>>>
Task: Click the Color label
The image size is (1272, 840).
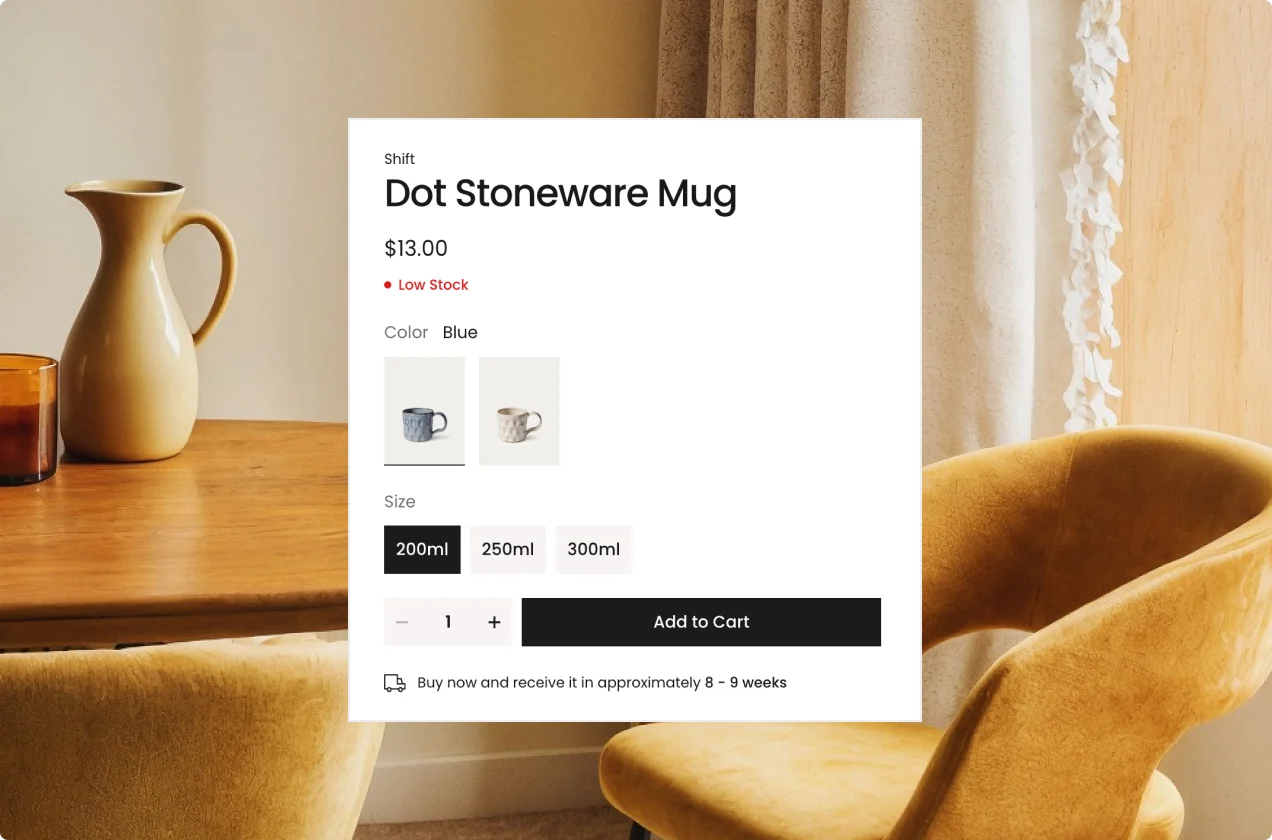Action: point(406,332)
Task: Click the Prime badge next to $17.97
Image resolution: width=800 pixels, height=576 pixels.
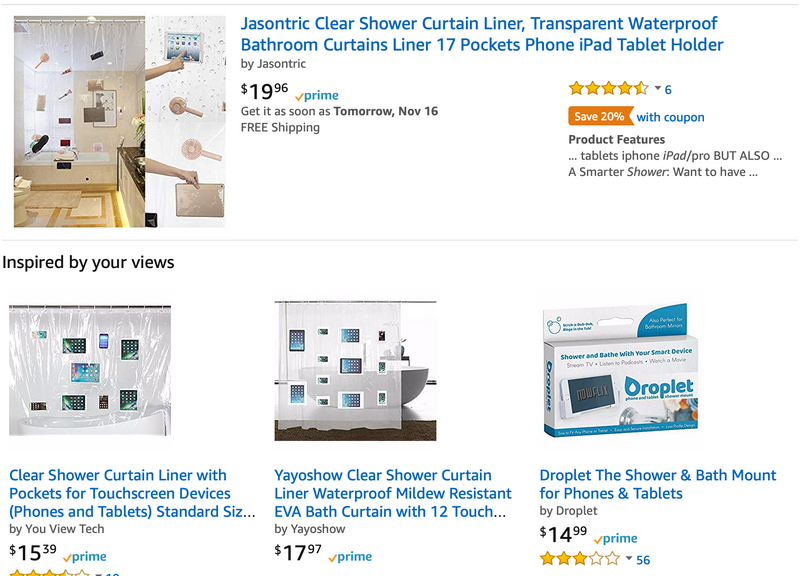Action: [x=349, y=557]
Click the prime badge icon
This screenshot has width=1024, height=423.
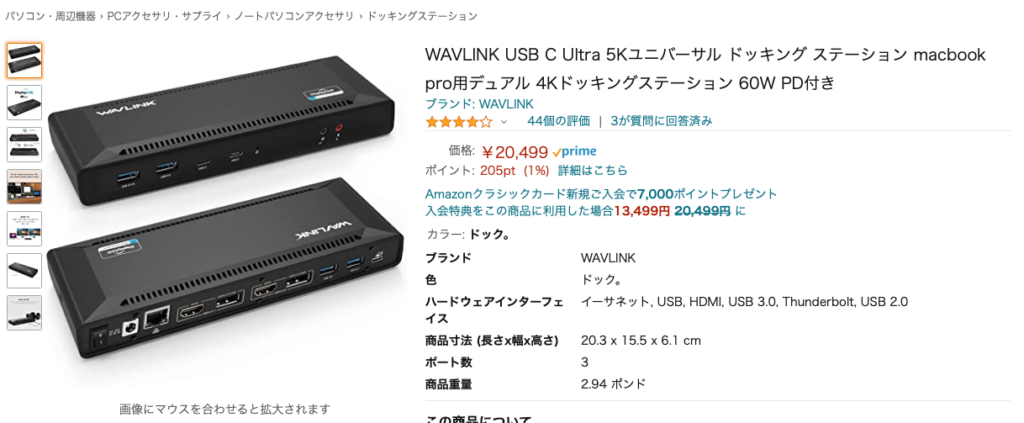click(574, 151)
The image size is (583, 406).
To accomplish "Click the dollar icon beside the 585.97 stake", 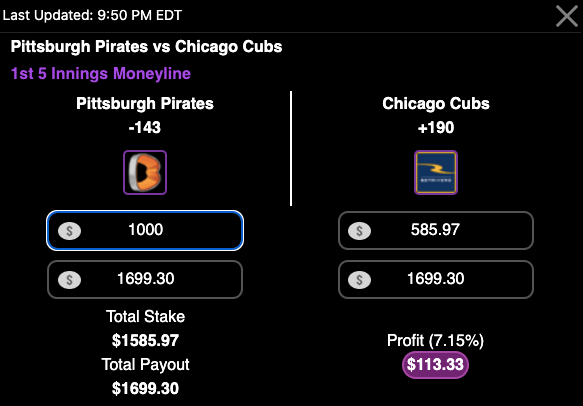I will 360,231.
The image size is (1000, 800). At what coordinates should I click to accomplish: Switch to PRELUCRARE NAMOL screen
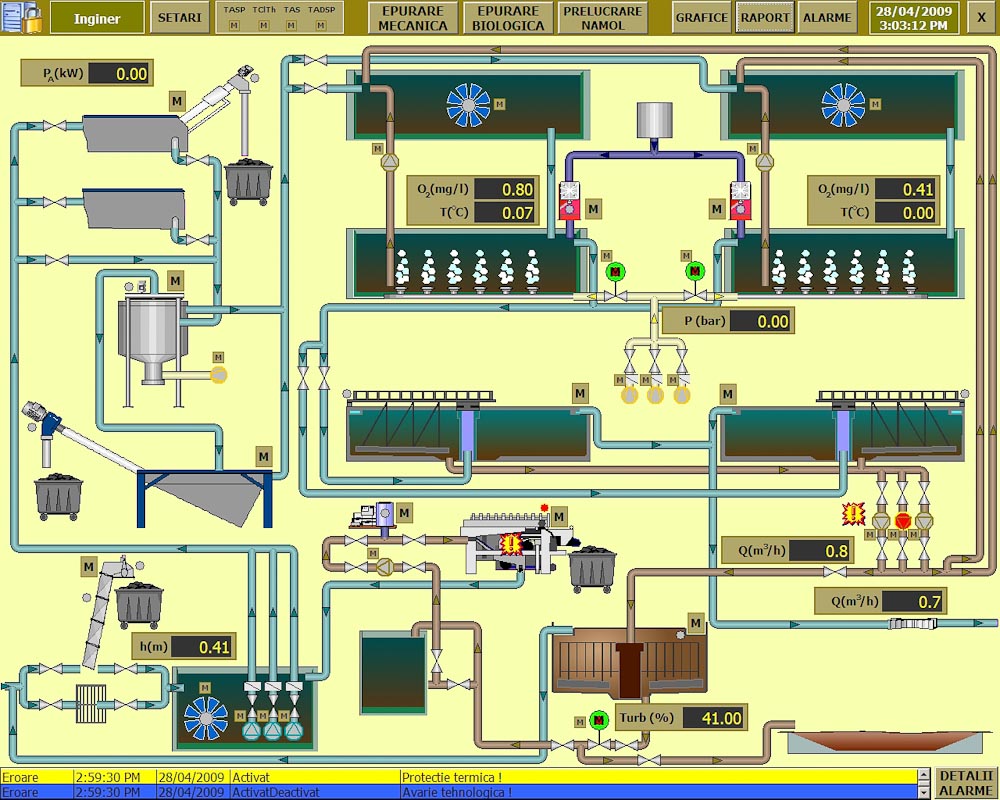coord(603,18)
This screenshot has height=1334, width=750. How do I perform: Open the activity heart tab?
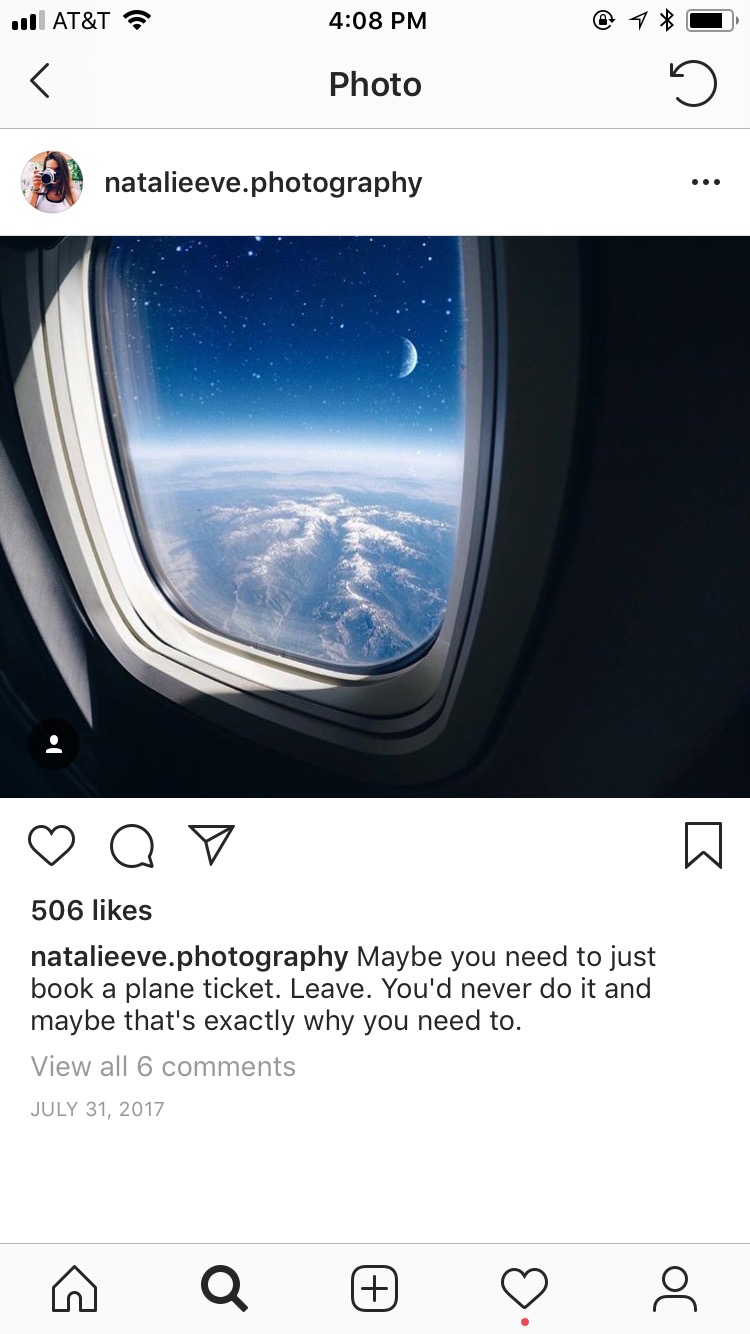525,1288
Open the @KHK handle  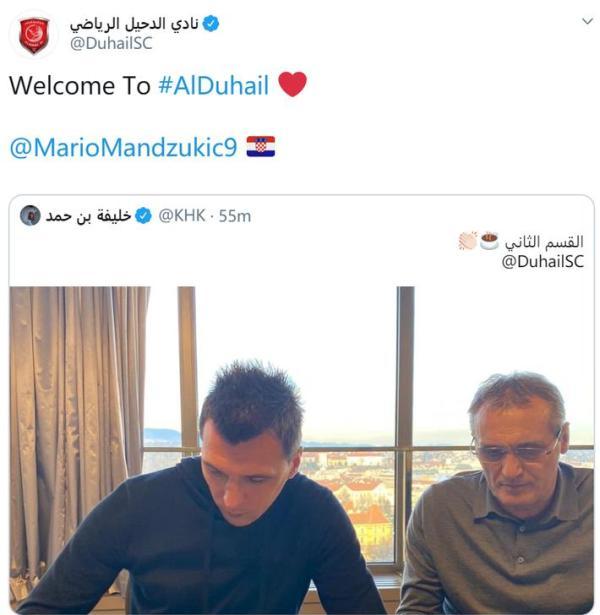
<<<
Your instructions:
Working from the entries above, find every line in which the word "badge" occurs and copy it.

Result below:
Task: Click the Prime badge next to $17.97
Click the prime badge icon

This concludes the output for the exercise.